*YOUR INSTRUCTIONS*
Read through the lines below for the string "email" and copy each one that has it.

*STORED DATA*

- - - - - - -

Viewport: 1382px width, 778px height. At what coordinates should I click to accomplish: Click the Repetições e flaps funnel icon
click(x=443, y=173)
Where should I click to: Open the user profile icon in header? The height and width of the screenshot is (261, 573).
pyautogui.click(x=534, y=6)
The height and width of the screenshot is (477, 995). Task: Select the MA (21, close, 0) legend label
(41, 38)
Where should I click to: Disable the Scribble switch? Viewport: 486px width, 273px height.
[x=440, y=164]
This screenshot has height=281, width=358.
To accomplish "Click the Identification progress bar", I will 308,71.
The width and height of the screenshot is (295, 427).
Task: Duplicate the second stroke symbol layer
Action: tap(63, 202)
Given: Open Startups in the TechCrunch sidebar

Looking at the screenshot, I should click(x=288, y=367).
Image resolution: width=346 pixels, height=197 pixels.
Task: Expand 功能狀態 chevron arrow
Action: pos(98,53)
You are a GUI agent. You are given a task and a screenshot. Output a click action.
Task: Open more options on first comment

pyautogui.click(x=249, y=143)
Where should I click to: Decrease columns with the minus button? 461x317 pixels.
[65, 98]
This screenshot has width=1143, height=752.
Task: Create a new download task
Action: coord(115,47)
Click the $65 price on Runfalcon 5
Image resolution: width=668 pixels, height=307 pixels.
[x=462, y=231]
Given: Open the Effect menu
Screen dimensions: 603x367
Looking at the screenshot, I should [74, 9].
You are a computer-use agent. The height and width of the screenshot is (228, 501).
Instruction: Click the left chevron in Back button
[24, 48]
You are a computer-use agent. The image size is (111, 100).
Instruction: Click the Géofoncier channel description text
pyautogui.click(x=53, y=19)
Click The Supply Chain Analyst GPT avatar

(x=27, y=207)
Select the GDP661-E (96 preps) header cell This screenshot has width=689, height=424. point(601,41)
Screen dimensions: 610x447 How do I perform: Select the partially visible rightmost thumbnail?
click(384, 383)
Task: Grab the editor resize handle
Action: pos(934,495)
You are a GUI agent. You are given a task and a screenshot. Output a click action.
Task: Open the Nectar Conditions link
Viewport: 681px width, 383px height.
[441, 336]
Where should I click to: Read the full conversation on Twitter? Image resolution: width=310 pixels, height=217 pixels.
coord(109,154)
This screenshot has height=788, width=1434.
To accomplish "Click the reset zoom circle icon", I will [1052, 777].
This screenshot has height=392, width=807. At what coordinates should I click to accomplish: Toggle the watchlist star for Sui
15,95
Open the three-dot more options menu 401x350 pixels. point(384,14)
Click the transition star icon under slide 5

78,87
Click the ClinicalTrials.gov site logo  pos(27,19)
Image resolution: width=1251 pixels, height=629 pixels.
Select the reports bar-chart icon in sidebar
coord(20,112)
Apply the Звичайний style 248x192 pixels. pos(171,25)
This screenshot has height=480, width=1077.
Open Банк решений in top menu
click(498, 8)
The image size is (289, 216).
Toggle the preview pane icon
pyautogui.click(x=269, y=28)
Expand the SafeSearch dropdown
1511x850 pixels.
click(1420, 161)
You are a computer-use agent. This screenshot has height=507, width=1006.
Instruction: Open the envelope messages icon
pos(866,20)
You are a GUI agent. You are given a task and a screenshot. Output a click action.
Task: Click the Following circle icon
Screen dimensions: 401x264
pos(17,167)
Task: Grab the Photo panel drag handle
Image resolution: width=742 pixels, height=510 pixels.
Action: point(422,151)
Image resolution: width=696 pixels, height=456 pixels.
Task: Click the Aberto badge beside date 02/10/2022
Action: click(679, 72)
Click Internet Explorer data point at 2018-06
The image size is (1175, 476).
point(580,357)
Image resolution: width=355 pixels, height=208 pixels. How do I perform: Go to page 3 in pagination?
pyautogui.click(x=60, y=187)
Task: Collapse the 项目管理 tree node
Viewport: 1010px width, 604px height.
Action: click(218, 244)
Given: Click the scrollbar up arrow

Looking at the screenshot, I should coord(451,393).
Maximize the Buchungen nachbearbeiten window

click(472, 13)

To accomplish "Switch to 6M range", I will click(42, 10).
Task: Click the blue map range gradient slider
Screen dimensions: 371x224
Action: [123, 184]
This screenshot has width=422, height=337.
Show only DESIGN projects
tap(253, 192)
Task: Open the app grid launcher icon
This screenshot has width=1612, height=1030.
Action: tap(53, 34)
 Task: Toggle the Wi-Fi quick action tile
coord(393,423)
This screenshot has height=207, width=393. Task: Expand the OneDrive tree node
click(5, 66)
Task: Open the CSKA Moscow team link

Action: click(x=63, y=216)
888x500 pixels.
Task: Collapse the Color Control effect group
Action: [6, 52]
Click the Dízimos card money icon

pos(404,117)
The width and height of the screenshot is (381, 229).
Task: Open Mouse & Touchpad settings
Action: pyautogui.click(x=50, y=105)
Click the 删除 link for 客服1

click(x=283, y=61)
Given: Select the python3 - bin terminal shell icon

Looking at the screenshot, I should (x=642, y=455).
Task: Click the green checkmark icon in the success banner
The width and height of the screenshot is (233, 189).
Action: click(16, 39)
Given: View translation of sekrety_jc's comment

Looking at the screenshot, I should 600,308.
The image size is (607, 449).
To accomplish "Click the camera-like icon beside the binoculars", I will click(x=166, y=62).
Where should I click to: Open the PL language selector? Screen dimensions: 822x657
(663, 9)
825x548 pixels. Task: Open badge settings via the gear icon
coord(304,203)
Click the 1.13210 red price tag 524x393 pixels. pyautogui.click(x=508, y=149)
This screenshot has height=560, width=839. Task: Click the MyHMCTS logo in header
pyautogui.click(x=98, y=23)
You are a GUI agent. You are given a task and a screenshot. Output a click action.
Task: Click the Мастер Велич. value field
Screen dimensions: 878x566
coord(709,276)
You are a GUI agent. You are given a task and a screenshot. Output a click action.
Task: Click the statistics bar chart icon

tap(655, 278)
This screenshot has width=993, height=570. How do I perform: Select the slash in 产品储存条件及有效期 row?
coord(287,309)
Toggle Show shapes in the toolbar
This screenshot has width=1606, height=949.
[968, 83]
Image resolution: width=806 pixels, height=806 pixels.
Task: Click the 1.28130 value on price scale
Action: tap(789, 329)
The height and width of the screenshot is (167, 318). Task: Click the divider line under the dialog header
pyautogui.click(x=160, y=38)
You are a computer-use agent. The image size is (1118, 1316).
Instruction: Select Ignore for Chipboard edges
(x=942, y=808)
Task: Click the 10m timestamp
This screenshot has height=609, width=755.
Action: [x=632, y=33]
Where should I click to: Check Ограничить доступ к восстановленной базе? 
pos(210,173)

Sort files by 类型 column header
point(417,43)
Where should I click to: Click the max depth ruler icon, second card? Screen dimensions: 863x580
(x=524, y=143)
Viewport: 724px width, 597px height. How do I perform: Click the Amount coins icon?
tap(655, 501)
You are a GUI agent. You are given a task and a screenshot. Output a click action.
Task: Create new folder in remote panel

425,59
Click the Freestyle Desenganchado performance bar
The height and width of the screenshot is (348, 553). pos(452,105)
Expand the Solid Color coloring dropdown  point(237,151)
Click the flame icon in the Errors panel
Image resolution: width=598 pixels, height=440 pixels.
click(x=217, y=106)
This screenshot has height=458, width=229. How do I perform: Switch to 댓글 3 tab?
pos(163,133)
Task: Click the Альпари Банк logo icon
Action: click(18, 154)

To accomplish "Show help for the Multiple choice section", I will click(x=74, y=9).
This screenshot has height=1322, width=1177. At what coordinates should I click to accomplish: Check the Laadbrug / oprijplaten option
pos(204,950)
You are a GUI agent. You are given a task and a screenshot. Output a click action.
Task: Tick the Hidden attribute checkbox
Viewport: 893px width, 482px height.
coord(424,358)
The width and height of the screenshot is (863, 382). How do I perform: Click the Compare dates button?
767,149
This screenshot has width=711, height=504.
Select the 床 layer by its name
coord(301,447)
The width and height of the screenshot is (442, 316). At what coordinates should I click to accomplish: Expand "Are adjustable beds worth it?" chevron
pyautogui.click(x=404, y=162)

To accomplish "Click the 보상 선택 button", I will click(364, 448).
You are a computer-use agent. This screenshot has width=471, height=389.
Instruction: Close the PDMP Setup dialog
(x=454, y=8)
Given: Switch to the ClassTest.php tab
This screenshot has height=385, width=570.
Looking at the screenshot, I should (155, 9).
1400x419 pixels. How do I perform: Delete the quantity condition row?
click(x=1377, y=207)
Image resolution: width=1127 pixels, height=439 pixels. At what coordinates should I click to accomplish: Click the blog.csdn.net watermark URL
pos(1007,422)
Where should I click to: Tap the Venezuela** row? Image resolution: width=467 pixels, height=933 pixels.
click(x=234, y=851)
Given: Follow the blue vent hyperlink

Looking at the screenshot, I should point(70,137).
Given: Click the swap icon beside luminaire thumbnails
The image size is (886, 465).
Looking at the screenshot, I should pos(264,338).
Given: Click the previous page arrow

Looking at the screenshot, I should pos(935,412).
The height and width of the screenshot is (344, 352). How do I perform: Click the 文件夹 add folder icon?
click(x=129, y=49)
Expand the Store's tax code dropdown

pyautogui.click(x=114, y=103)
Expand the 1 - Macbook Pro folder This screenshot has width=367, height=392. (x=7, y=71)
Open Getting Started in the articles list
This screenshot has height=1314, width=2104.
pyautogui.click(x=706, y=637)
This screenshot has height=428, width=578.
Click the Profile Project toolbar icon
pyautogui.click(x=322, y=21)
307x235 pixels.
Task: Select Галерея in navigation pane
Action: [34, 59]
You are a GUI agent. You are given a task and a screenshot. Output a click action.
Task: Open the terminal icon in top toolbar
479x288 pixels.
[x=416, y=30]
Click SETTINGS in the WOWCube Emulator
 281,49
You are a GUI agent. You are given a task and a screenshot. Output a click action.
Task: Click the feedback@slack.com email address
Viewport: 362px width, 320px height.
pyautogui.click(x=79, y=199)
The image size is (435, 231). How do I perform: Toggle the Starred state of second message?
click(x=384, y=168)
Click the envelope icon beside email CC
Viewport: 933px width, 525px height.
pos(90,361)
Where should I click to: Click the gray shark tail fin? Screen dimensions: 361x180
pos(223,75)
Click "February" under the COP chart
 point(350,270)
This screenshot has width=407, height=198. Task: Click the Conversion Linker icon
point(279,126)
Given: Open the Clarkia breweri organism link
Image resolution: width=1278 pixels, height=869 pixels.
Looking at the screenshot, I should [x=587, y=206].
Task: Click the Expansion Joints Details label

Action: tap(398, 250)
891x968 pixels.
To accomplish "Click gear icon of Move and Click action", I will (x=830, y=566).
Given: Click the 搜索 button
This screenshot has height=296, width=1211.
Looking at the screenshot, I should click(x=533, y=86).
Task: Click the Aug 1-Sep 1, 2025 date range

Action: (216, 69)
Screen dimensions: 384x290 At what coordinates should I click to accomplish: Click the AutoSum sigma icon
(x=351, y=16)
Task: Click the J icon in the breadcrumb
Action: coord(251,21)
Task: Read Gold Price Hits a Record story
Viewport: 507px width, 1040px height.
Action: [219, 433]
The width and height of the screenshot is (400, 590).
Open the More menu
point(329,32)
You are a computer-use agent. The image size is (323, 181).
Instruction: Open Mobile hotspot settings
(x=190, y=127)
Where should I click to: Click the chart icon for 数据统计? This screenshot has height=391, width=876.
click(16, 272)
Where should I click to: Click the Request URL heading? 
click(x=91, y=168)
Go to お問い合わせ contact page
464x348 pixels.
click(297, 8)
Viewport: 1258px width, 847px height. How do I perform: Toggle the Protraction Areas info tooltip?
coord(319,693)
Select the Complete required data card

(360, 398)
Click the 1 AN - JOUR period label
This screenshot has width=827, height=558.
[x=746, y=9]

- - - - - - -

*TASK RESULT*
Task: Click the feedback@slack.com email address
Click the envelope icon beside email CC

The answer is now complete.